Can you quote everything from "An unresponsive child, missing" down to "at the location." in the article below about the unresponsive infant call?

Provided text Start Marker

Describing What Happened

An unresponsive child, missing parents and wild party require a new method for documenting complicated environmental factors on a call.


      Attack One is running frequently on a Saturday evening, and the crew's paramedic student, from the local community college, has been very active during this tour as a rider. Just before midnight, the dispatch is to an apartment complex for a report of a child down. Dispatch indicates a party is going on at the location.

   In fact, as the crew pulls up in front of the building, they find a large number of holiday partygoers attending an event that extends across the entire two-story building, its sidewalks and outdoor hallways, and out into the parking lot. A sound system blankets the entire area with music. Crew members make their way to the apartment from which their call originated, but cannot find a patient. One reveler suggests the child may have been taken to an adjacent apartment. There, they are referred to the next one down. Finally, at the third site, a young woman in the front room is holding a pale and unresponsive infant.

   The woman says she is the child's aunt, and doesn't know where her sister--the child's mother--is. She was called by the people in the first apartment to get the child after the child was found "not responding." No one could locate the parents, but they had called 9-1-1. They had no idea what happened to the infant, who is 6 months old; the party is very loud and crowded, and somehow the infant was found down on the couch. The aunt took the child back to the parents' quieter apartment, but couldn't get him to respond. He has not vomited and, to the aunt's knowledge, has no medical problems, though he was born six weeks premature.

Provided text End Marker
Data excerpt Start Marker

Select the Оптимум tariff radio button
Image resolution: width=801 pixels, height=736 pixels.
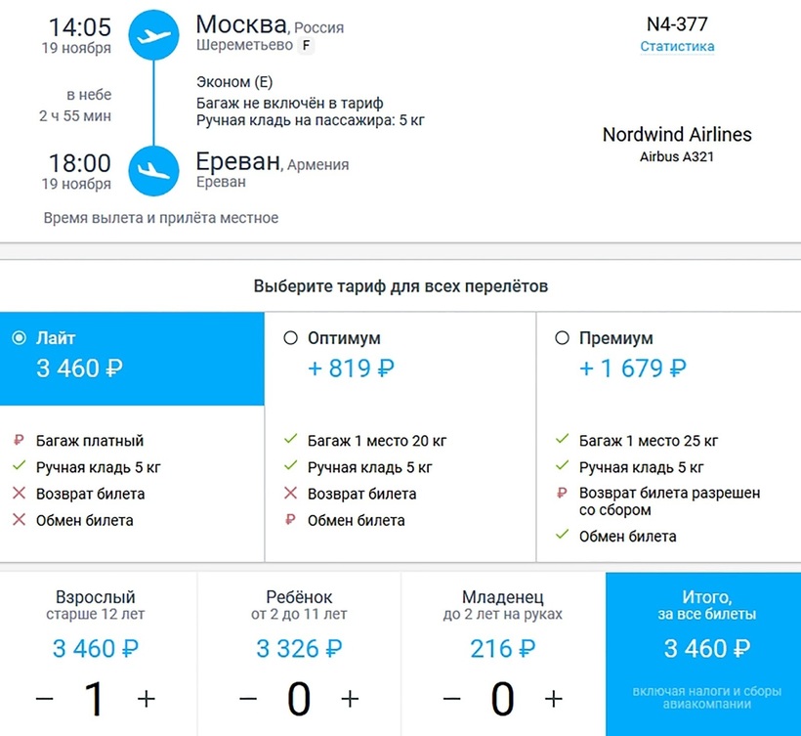pos(290,338)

Data excerpt End Marker

-- Answer section --
An unresponsive child, missing parents and wild party require a new method for documenting complicated environmental factors on a call.


      Attack One is running frequently on a Saturday evening, and the crew's paramedic student, from the local community college, has been very active during this tour as a rider. Just before midnight, the dispatch is to an apartment complex for a report of a child down. Dispatch indicates a party is going on at the location.